As much as we want to have perfectly healthy relationships with our bodies, damaging social messages can find their way into our psyche and make us feel anxious or negative about ourselves. Our kids are not immune, either. No matter how much we may want to shield them from it, they can pick up harmful messages that contribute to a negative body image from peers, from media, and... from us. Thankfully, there are signs your anxiety about your own body is being transferred to your child; signs that can let you know it's time to make some changes, so your child doesn't end up feeling the same way about their own body.
Romper spoke with Dr. Rebecca Berry, Ph.D., a psychologist at NYU specializing in adolescent eating disorders, to find out how to tell if you're transferring body shame and anxiety to your kid and what to do about it.
First of all, I wanted to know if there was any actual evidence that suggests that parental body shame is "contagious" to kids. Just because it seems to be a common sense connection doesn't always mean it's real, and as parents we're already subjected to an awful lot of guilt and pressure around our feelings and how they affect our kids.
Dr.

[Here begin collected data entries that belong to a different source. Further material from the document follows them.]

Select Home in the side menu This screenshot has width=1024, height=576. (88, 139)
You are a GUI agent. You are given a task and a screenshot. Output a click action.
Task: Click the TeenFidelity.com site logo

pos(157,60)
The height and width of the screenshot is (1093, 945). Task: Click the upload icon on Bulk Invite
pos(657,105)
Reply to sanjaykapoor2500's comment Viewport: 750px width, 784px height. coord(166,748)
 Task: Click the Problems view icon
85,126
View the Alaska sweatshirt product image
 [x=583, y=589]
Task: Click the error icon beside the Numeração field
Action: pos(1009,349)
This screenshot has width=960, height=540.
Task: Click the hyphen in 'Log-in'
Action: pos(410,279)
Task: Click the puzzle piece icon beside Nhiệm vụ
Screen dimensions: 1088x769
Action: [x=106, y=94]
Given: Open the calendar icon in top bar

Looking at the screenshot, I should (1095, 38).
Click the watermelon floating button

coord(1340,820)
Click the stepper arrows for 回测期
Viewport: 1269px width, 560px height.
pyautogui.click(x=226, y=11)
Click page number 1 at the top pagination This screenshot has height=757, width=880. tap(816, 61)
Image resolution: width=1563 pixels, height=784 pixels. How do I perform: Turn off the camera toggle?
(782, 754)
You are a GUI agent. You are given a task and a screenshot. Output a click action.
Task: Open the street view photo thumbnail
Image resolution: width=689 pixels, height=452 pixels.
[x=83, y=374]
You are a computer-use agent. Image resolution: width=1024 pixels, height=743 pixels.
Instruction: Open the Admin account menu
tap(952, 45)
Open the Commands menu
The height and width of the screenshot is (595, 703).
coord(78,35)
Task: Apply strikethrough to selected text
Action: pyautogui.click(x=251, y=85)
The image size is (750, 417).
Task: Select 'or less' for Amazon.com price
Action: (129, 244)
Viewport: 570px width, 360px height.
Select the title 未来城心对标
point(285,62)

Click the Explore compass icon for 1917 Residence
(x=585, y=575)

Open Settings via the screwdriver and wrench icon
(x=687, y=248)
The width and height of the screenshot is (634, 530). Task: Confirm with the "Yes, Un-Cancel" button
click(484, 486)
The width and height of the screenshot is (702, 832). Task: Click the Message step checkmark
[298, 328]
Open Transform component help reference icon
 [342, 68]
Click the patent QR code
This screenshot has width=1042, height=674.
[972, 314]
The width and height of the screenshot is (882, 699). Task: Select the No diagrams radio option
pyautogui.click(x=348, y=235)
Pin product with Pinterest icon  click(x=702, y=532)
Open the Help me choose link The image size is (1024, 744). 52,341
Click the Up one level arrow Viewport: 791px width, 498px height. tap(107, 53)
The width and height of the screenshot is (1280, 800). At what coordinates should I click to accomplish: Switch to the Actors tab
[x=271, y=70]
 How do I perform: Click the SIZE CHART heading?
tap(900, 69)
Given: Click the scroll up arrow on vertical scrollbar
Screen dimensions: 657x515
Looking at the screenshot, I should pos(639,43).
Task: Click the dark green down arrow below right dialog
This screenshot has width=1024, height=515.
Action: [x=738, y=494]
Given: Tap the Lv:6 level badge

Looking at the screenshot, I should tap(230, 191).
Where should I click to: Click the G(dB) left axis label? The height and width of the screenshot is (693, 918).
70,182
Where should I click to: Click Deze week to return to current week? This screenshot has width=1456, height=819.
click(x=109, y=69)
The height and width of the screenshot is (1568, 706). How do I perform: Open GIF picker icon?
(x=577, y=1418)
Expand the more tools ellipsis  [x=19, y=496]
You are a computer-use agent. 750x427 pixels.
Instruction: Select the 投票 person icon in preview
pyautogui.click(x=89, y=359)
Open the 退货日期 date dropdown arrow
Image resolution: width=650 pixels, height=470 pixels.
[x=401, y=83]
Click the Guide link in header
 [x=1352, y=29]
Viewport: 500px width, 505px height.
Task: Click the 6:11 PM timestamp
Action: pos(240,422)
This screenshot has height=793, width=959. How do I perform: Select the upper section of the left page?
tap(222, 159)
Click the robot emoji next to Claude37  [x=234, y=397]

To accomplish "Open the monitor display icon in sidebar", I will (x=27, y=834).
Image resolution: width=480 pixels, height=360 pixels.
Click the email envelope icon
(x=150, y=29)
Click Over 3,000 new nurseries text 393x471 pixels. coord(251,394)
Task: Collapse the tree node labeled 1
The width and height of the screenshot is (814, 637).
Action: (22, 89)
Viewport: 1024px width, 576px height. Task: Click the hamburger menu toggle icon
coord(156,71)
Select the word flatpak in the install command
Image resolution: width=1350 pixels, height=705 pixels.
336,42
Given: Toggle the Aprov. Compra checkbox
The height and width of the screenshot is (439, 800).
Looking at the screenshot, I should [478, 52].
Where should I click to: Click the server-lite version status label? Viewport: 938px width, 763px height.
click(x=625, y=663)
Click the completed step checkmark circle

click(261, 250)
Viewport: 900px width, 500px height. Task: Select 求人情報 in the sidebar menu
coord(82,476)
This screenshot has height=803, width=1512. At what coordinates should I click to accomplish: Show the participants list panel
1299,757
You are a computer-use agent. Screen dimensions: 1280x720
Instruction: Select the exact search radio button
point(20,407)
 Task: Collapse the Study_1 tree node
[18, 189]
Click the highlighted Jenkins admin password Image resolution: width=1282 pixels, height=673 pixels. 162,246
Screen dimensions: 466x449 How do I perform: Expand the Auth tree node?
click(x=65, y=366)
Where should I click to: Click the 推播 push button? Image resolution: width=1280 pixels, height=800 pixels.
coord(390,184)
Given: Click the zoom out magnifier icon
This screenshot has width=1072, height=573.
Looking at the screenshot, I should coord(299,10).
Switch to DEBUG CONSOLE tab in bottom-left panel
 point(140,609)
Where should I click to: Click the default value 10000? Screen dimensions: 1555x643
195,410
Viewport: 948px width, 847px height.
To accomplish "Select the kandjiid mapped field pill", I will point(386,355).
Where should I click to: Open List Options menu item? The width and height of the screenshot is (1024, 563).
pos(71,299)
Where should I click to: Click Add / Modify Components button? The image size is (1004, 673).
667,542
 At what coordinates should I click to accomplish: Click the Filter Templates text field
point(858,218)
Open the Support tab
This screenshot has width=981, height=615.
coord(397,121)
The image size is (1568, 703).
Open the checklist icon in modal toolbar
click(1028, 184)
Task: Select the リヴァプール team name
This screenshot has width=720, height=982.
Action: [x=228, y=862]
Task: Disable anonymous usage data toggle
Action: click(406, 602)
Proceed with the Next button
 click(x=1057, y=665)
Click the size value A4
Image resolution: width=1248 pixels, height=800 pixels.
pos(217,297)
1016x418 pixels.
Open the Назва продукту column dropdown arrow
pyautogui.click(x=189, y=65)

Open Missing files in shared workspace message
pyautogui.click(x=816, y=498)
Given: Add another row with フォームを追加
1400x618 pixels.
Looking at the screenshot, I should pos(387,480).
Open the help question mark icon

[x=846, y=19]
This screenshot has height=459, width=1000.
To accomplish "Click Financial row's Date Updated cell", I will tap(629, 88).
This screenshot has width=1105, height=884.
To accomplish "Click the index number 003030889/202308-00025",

Berry says, "I tell parents to watch for changes in their child’s eating behaviors, negative comments about their own weight or shape, as well as the shape of others." And while anyone can have a moment or two of feeling bad about their own body, Dr. Berry tells me that "frequent expressions of sadness or hopelessness about their own weight and shape and attempts to diet excessively for the purpose of losing weight are immediate concerns and may require consultation with an outside professional."